Selective Catalysis‐Mediated Interface to Stabilize Antimony Atom‐Cluster Anode for Robust Potassium‐Ion Batteries

Controlling the electrode-electrolyte interfacial behavior is crucial for achieving a high-quality solid electrolyte interphase (SEI) and ensuring sustainable battery performance. Here, we propose a selective catalysis strategy to stabilize antimony atom-cluster (Sb_SA-AC) anode/electrolyte interface for robust potassium-ion batteries (PIBs). Specifically, the electrode featuring Sb_SA-AC in porous carbon (Sb_SA-AC/PC) as "electrocatalyst" unduly catalyzes the reduction of the dimethyl ether-based electrolyte, resulting in loose SEI layer and rapid capacity decay. While in triethyl phosphate-based electrolyte, the Sb_SA-AC/PC selectively catalyzes the preferential decomposition of anions and the polymerization of solvent molecules, leading to a bilayer SEI with inner inorganic-rich components and an outer elastic polyphosphate layer, which improve the interface stability and electrochemical performance.
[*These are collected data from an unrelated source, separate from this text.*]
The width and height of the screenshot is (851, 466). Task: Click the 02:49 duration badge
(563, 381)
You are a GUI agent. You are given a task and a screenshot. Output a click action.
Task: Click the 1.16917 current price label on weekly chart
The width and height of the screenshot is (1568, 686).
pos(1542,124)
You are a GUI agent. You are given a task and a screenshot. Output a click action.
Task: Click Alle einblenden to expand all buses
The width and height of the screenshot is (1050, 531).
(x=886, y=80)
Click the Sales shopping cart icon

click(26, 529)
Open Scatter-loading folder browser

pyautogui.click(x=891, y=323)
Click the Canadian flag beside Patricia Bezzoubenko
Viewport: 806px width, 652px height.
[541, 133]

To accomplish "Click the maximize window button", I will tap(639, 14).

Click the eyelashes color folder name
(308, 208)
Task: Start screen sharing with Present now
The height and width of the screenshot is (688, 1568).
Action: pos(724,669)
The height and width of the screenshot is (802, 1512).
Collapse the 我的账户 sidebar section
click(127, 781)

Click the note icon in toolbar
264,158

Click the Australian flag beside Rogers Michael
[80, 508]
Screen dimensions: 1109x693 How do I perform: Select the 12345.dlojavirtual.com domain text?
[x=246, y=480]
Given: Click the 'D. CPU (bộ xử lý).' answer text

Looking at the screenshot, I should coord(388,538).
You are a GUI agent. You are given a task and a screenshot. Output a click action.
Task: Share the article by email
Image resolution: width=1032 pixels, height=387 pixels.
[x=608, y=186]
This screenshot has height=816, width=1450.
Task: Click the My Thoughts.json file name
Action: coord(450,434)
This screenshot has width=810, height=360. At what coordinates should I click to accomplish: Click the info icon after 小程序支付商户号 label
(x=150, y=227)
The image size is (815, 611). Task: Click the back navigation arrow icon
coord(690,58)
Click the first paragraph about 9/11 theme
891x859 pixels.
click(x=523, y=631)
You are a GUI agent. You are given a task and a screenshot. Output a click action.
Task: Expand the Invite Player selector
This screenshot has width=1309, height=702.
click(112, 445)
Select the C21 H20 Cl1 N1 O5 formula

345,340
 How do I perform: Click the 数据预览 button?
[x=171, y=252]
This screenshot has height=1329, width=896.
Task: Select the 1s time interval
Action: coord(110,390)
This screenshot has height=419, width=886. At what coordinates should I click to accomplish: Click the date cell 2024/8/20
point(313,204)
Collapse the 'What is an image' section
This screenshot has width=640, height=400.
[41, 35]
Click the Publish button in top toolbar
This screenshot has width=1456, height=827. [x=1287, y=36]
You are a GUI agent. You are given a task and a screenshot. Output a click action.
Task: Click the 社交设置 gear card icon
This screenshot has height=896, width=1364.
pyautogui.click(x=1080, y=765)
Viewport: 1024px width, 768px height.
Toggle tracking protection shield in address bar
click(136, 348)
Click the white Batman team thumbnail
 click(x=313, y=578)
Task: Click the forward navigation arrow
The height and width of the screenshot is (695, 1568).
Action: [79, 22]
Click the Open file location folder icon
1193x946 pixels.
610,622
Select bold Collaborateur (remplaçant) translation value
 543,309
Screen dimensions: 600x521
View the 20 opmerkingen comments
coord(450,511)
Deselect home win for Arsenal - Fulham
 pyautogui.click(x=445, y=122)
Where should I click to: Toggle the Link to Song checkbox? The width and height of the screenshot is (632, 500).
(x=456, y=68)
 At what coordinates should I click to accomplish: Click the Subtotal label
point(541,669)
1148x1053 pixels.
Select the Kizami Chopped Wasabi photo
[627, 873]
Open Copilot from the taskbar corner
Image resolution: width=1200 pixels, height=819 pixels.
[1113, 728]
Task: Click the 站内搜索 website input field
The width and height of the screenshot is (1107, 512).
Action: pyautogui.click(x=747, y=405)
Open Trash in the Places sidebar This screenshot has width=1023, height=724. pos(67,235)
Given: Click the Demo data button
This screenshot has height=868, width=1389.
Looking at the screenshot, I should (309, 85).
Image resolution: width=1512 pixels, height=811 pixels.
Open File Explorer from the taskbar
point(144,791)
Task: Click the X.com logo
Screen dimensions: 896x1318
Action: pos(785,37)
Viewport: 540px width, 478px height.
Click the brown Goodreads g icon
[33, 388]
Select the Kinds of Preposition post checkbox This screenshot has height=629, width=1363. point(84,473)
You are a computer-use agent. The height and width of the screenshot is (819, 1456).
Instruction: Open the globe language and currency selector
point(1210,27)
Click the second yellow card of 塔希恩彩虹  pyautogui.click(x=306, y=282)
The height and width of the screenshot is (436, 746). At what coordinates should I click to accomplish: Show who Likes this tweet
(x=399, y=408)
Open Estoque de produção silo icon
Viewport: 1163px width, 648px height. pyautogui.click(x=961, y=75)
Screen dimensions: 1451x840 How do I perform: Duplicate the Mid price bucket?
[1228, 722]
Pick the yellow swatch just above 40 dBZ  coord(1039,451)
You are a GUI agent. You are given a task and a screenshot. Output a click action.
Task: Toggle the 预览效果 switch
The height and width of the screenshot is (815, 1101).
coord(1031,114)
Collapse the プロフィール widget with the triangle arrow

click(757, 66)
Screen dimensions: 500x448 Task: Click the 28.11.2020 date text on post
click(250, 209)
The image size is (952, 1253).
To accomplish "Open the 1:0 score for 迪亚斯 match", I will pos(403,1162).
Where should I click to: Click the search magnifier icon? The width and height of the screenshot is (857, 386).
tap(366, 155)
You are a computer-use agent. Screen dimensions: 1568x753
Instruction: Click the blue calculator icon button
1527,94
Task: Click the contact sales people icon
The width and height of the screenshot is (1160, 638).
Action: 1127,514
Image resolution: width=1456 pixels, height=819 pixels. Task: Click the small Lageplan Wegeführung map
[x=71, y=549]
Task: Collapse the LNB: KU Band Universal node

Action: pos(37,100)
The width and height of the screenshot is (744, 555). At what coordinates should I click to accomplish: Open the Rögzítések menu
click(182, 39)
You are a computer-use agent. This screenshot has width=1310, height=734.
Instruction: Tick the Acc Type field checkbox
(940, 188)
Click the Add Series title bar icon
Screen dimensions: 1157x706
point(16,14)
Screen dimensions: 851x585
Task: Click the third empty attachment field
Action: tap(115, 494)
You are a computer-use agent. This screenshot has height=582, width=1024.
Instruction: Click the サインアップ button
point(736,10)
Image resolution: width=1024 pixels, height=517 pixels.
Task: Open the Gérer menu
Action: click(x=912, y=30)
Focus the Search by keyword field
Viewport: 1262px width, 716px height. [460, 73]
Thus, the Sb_SA-AC/PC maintains a long-term stability over 12 months and demonstrates long-cycling stability over 4000 cycles with a capacity retention of 96%. This research establishes a correlation between electrode/electrolyte interactions and SEI characteristics, providing a new insight for advanced interface engineering in high-performance PIBs and beyond.